Why is $H_i(E_+^n,S^{n-1})\cong H_{i-1}(S^{n-1})?$

Question

Let $E_n^+\subset S^n$ be the upper hemisphere of $S^n$. Why does the fact that $E_+^n$ is contractible imply that in homology $H_i(E_+^n,S^{n-1})\cong H_{i-1}(S^{n-1})?$ I know that if a space is contractible then its homology is $0$ except in $i=0$ but that doesn't really help, no?

Answer 1

Ted Shifrin's suggestion of looking at the LES of a pair allows you to deduce the result by contracitiblity, because writing the sequence down yields

$$H_{i}(E_+) \to H_{i}(E_+,S^{n-1}) \to H_{i-1}(S^{n-1}) \to H_{i-1}(E_+)$$ which will give you the result since $\tilde{H}_i(E_+)$ is trivial for all $i \geq 0$.

A different geometric reason to see this is that since if $(X,A)$ are a good pair and in particular, if $X$ is a $CW$ complex and $A$ is a subcomplex, then $H_i(X,A) \cong \tilde{H}_i(X/A)$. Here, you can give $S^n$ a $CW$ structure inductively. Then $H_i(E_+,S^{n-1}) \cong H_i(E_+/S^{n-1}) = \tilde{H}_i(S^n)=\tilde{H}_{i-1}(S^{n-1})$.
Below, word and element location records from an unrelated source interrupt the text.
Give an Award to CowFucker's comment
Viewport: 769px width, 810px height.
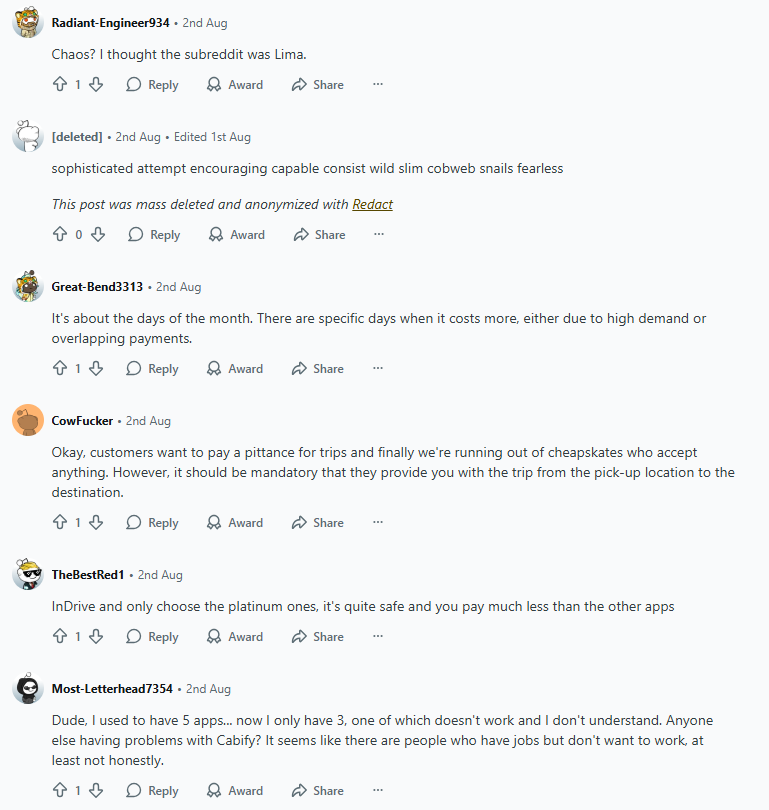click(x=235, y=523)
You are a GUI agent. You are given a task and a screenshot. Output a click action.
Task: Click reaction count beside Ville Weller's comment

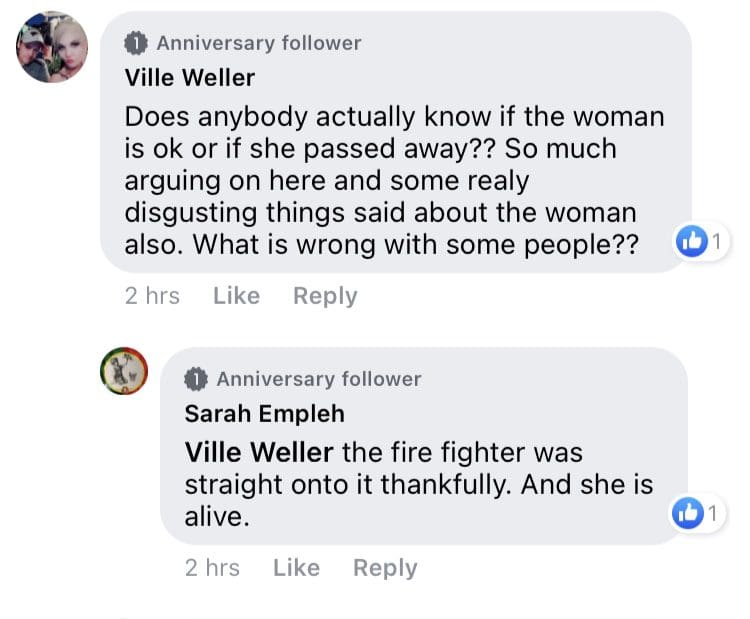(716, 241)
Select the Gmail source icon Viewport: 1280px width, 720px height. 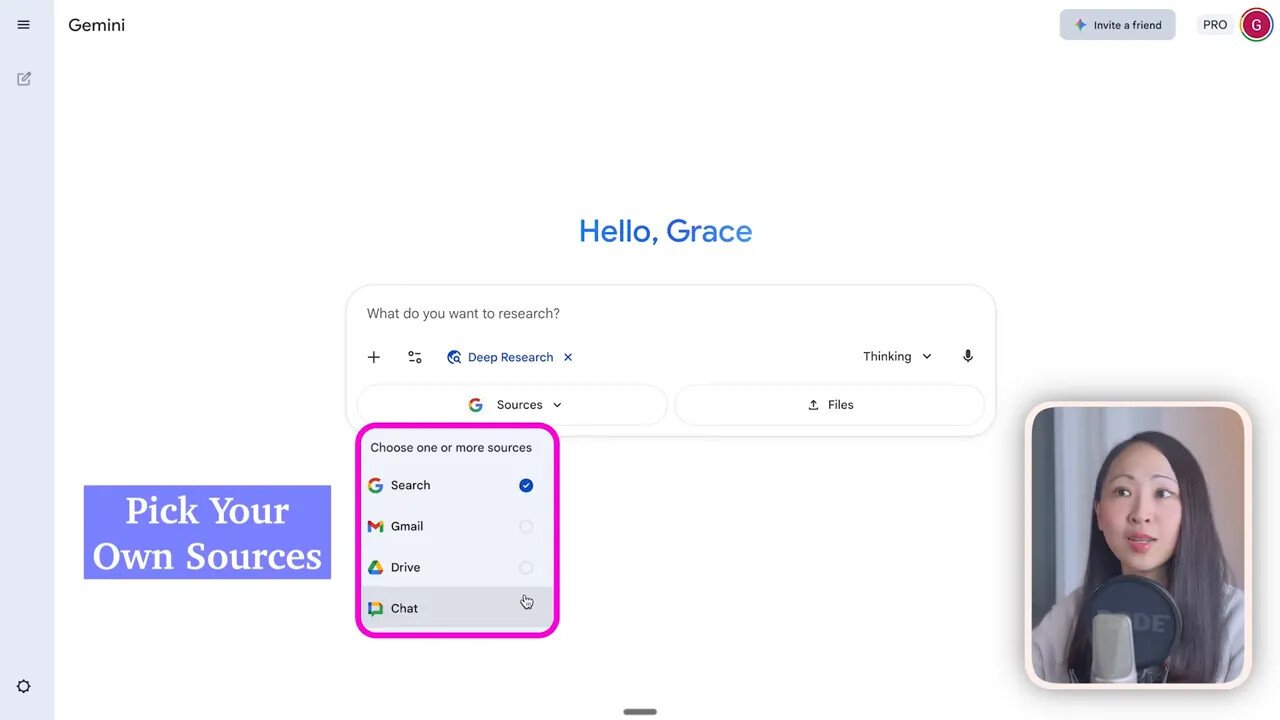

The last equality above may be deduced by observation if you know the the homology of spheres, but more importantly, using professor Shifrin's argument together with the fact that $H_i(E_+,S^{n-1}) \cong H_i(E_+/S^{n-1}) = \tilde{H}_i(S^n)$, you can deduce the homology of a sphere.